### Task requirements
Retype exactly the lines that run from the start of the data to the line holding "Laptop Repair (125, 474)", including both, and only those.
BEGIN Records for this task
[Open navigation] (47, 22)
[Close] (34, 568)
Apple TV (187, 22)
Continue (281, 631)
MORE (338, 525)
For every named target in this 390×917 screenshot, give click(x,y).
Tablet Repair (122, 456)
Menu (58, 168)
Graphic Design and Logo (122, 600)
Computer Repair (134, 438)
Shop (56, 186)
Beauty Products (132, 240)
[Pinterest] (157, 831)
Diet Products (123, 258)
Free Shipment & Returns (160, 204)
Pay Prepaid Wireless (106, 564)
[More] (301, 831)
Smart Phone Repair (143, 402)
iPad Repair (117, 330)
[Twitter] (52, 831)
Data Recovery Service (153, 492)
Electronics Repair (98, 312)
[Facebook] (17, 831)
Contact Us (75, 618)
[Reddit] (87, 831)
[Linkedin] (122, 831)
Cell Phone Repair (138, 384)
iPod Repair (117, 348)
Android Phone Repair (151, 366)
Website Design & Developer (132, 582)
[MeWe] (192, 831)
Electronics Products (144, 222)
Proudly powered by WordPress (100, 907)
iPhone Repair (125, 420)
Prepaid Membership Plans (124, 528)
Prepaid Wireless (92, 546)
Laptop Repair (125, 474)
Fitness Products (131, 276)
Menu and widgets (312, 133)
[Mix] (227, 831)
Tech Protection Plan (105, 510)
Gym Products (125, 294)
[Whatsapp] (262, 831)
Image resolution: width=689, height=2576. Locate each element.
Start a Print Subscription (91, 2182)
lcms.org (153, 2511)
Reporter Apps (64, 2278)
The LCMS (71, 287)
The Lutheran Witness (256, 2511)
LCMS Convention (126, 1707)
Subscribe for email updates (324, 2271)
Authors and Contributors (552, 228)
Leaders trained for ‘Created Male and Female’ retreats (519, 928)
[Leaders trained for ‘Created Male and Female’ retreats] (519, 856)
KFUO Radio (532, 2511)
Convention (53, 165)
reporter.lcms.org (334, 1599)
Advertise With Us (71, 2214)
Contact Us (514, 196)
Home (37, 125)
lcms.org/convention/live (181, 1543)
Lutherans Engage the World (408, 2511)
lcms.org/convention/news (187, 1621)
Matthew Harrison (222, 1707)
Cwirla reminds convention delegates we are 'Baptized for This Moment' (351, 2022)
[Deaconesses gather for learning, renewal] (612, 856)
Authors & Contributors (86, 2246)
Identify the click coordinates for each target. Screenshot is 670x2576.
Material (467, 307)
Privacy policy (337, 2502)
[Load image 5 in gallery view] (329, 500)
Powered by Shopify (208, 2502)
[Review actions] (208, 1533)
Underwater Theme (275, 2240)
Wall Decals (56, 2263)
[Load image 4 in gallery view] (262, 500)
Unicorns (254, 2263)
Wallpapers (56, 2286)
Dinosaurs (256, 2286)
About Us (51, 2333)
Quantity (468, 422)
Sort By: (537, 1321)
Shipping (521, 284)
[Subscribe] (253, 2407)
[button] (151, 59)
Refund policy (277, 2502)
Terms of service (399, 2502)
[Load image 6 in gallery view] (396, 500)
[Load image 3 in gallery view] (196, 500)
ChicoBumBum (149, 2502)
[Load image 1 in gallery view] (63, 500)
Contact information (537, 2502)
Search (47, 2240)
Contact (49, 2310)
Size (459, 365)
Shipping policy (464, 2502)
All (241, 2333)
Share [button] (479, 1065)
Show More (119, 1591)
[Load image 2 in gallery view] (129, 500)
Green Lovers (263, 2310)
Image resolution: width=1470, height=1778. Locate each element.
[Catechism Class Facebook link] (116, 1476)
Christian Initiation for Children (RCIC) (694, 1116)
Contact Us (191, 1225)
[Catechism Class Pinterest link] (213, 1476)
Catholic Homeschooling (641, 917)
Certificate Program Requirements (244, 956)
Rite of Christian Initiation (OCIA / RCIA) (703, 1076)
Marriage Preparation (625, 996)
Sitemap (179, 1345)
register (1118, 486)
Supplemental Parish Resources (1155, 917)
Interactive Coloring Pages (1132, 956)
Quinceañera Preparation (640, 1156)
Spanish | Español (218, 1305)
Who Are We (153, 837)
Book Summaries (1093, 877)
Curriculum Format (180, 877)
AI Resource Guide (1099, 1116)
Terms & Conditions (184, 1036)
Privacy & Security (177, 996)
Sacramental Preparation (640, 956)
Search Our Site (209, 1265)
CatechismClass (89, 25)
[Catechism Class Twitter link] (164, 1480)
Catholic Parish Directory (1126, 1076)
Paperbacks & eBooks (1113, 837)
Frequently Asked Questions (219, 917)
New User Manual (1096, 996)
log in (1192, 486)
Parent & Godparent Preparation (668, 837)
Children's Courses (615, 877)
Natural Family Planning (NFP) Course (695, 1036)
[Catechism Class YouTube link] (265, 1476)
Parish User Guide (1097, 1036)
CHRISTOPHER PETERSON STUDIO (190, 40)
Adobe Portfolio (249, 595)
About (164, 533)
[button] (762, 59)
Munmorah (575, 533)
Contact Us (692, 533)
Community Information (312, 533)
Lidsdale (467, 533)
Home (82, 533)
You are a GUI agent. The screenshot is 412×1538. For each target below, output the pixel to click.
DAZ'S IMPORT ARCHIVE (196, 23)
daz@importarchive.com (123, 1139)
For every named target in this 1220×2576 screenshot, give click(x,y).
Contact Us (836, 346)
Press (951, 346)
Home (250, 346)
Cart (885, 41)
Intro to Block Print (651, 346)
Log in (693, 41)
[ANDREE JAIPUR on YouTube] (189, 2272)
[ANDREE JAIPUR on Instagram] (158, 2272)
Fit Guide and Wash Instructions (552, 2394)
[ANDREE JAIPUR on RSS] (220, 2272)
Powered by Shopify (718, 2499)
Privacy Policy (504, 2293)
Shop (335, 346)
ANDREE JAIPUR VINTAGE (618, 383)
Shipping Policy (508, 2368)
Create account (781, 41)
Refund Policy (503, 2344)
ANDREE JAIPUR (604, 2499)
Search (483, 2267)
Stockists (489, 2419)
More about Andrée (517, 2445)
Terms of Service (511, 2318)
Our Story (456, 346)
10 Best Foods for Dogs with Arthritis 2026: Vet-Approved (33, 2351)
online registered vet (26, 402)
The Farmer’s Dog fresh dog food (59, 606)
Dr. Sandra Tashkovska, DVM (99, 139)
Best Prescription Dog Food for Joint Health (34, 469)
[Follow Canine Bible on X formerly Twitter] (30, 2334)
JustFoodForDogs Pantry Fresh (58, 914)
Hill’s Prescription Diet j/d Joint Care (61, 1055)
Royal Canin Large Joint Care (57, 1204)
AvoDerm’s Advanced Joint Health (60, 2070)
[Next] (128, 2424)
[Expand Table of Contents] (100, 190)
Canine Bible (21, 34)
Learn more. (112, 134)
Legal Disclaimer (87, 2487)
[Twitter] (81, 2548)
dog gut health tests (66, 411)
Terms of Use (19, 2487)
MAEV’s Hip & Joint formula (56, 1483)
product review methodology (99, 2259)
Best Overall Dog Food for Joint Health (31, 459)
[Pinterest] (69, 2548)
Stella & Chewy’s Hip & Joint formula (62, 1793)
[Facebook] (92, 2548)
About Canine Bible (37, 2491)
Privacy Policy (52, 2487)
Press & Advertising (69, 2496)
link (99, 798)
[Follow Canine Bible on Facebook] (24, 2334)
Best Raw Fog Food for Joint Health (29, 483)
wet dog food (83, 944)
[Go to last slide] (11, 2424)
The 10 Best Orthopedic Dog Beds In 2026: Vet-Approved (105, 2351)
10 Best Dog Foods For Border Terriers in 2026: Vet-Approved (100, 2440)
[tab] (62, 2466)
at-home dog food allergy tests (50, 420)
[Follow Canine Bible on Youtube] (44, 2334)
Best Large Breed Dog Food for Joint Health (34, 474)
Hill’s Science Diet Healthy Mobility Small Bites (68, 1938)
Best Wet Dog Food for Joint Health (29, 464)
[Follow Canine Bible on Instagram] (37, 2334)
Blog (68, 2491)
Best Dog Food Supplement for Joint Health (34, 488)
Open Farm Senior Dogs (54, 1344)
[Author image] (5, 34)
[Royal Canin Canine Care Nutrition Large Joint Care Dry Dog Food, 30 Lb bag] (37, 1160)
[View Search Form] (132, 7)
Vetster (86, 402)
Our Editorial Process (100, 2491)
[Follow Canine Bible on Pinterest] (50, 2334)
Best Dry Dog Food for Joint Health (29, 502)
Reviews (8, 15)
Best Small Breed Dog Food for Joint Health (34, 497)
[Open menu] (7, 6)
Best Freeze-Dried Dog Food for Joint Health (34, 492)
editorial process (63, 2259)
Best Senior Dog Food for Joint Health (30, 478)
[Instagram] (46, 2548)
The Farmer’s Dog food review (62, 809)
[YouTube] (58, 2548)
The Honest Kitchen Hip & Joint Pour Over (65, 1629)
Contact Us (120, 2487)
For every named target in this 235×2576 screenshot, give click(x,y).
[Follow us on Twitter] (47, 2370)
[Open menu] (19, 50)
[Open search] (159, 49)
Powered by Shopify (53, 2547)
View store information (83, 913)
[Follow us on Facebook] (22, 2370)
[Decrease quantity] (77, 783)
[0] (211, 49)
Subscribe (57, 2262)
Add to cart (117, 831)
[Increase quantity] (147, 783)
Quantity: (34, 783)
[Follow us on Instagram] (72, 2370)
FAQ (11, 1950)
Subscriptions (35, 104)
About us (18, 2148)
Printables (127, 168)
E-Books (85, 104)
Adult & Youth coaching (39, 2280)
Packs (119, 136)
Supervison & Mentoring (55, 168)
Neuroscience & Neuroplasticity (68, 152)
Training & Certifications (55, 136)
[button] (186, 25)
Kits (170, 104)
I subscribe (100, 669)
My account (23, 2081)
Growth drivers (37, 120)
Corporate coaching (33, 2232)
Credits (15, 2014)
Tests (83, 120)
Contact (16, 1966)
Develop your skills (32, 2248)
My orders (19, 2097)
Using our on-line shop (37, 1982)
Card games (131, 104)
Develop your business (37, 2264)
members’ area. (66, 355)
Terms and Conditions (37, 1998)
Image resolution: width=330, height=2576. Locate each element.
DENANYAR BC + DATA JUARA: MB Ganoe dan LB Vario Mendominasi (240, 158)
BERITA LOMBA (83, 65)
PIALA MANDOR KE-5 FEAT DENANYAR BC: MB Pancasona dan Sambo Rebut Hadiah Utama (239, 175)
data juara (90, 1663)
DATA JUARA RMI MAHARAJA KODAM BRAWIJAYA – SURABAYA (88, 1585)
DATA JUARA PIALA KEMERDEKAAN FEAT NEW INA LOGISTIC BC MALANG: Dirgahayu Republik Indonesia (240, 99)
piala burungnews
END Records for this task
### Result of this task
[Open navigation] (47, 22)
[Close] (34, 568)
Apple TV (187, 22)
Continue (281, 631)
MORE (338, 525)
For every named target in this 390×917 screenshot, give click(x,y).
Tablet Repair (122, 456)
Menu (58, 168)
Graphic Design and Logo (122, 600)
Computer Repair (134, 438)
Shop (56, 186)
Beauty Products (132, 240)
[Pinterest] (157, 831)
Diet Products (123, 258)
Free Shipment & Returns (160, 204)
Pay Prepaid Wireless (106, 564)
[More] (301, 831)
Smart Phone Repair (143, 402)
iPad Repair (117, 330)
[Twitter] (52, 831)
Data Recovery Service (153, 492)
Electronics Repair (98, 312)
[Facebook] (17, 831)
Contact Us (75, 618)
[Reddit] (87, 831)
[Linkedin] (122, 831)
Cell Phone Repair (138, 384)
iPod Repair (117, 348)
Android Phone Repair (151, 366)
Website Design & Developer (132, 582)
[MeWe] (192, 831)
Electronics Products (144, 222)
Proudly powered by WordPress (100, 907)
iPhone Repair (125, 420)
Prepaid Membership Plans (124, 528)
Prepaid Wireless (92, 546)
Laptop Repair (125, 474)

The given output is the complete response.